Deep Learning From an Information Perspective

Summary
Xiangxiang Xu (MIT)
Packard 202
Mar
28
Date(s)
Content

Abstract: Deep learning has revolutionized solutions to practical problems due to its extraordinary capability of extracting information from data. However, integrating deep neural networks (DNNs) into broader application domains is significantly restricted due to a lack of reliability, interpretability, and efficiency. A fundamental difficulty is the complicated interactions between various design factors of DNNs, which conventional analysis tools can hardly characterize. In this talk, we introduce a mathematical framework for the characterization and principled designs of deep learning systems based on an information perspective. We identify the feature representations as the information carriers in DNNs, which provides the theoretical foundation for separating feature learning from solving specific tasks. In particular, we establish a function-space framework that captures not only the information amount but also the information content of the features. This unified framework bridges several of the most classical statistical concepts with the latest deep-learning practices, allowing the principled usages of DNNs to operate information on real-world data. Specifically, we use this framework to illustrate the information-processing mechanism shared by different learning principles (e.g., minimal sufficiency, information maximization, and Tishby’s information bottleneck) and distinct learning scenarios (e.g., supervised learning, self-supervised learning, and multimodal embedding models). We also demonstrate its application in designing principled deep-learning solutions with a few examples in scientific and engineering fields.

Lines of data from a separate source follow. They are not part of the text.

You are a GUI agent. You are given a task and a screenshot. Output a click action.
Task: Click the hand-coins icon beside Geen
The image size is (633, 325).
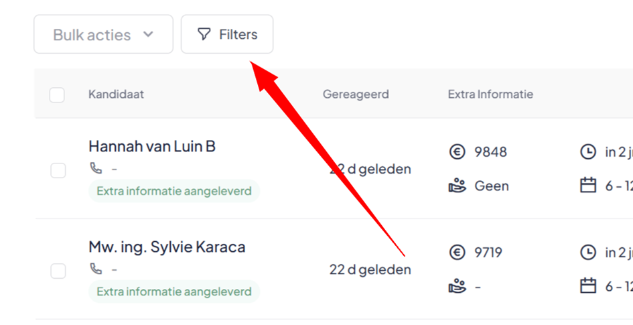point(457,186)
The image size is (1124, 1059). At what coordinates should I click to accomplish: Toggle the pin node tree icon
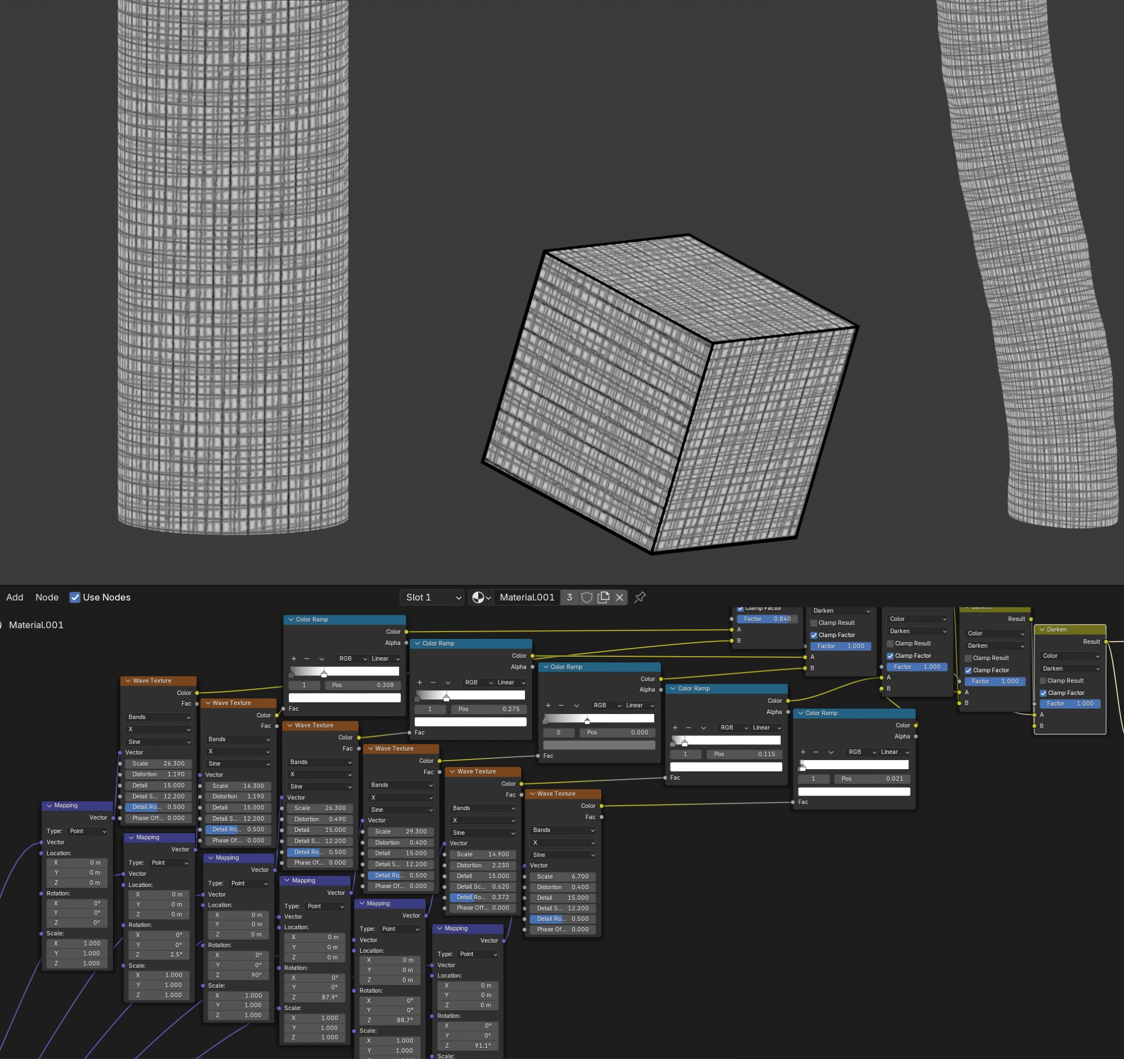(x=640, y=597)
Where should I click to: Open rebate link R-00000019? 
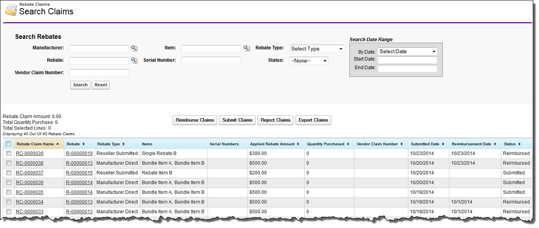click(x=79, y=153)
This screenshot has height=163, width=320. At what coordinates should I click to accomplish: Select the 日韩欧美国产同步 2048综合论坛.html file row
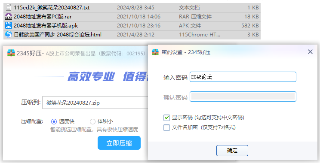coord(132,35)

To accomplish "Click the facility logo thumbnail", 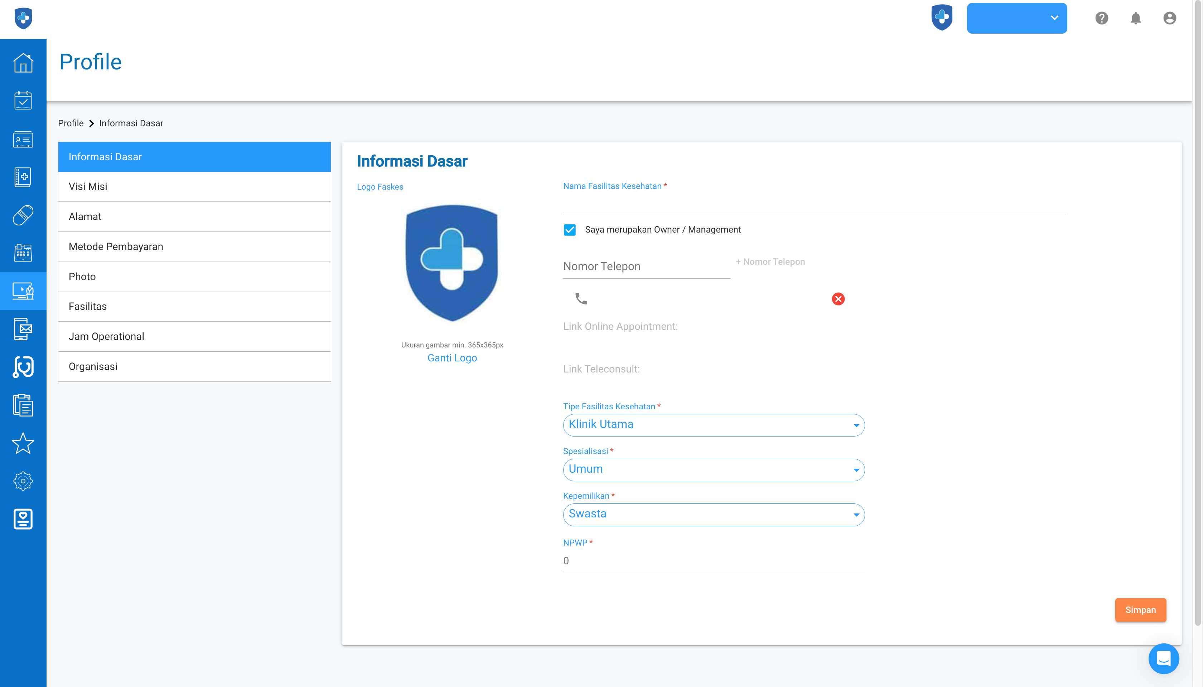I will tap(452, 263).
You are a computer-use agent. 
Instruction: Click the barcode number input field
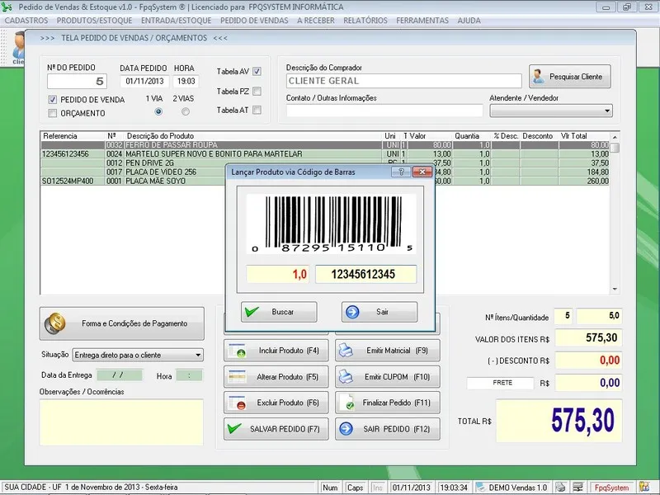(365, 275)
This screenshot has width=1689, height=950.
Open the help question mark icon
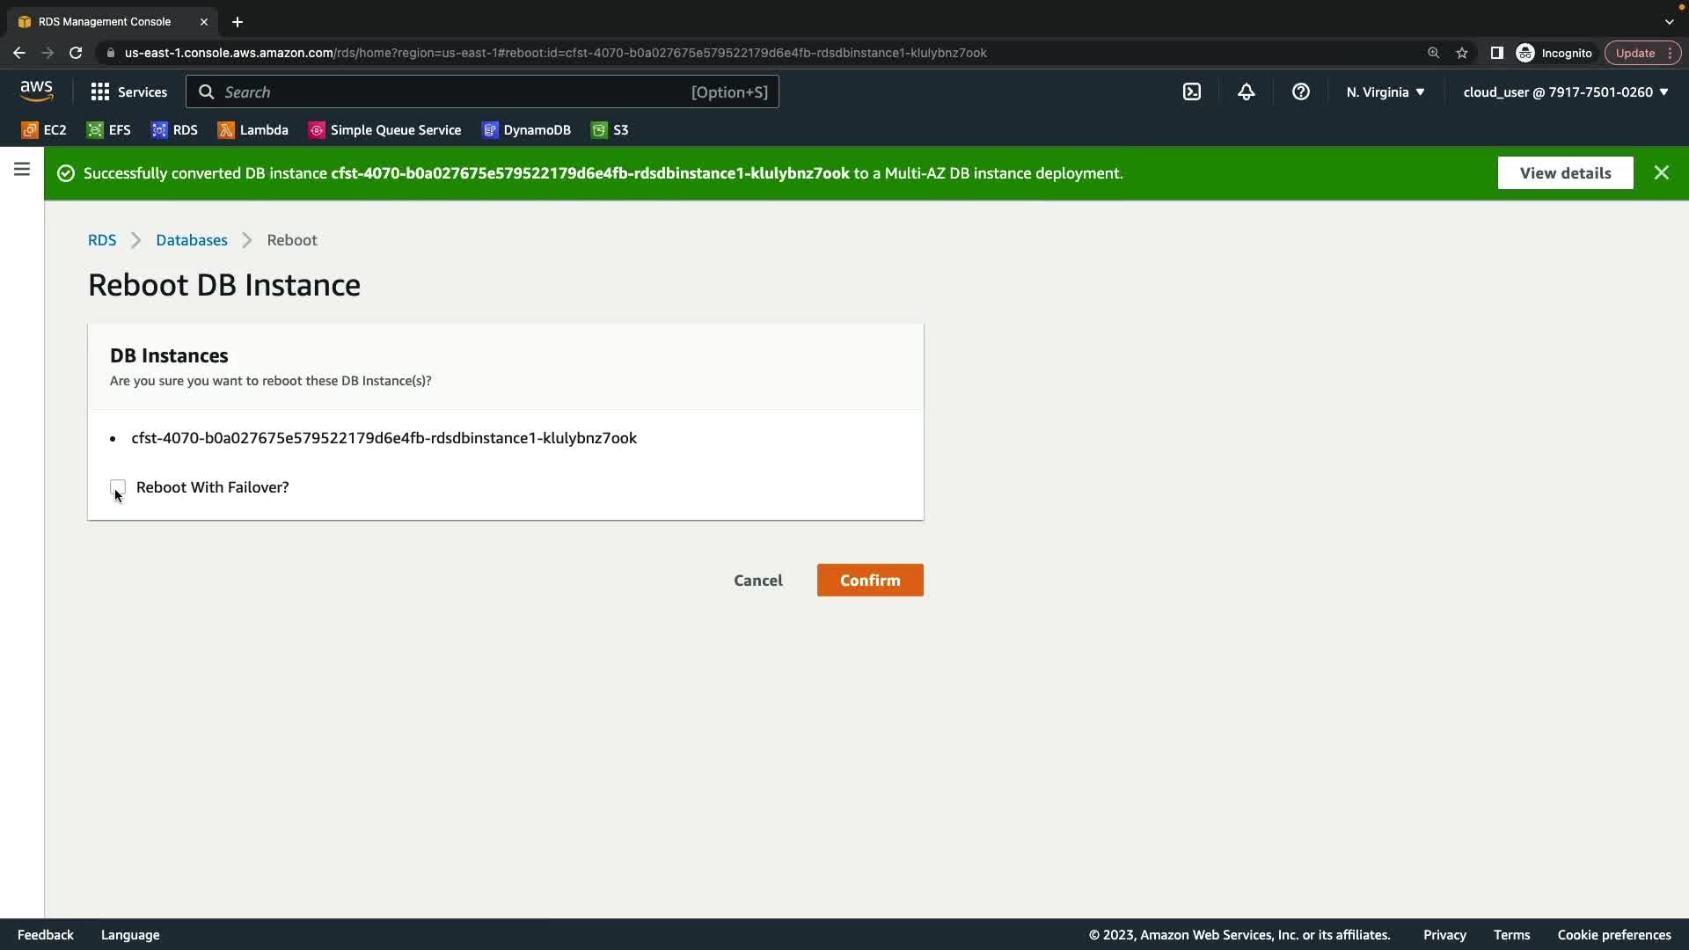(1301, 91)
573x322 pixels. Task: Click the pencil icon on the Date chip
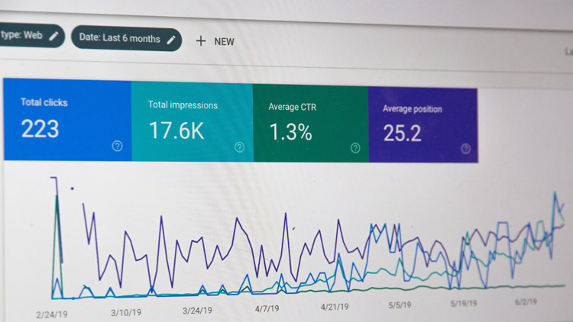pyautogui.click(x=171, y=39)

Bio: Xiangxiang Xu received the B.Eng. and Ph.D. degrees in electronic engineering from Tsinghua University, Beijing, China, in 2014 and 2020, respectively. He is a postdoctoral associate in the Department of EECS at MIT. His research focuses on information theory, statistical learning, representation learning, and their applications in understanding and developing learning algorithms. He was a recipient of the IEEE PES Student Prize Paper Award in Honor of T. Burke Hayes and the ITA (Information Theory and Applications) Workshop Sand Award.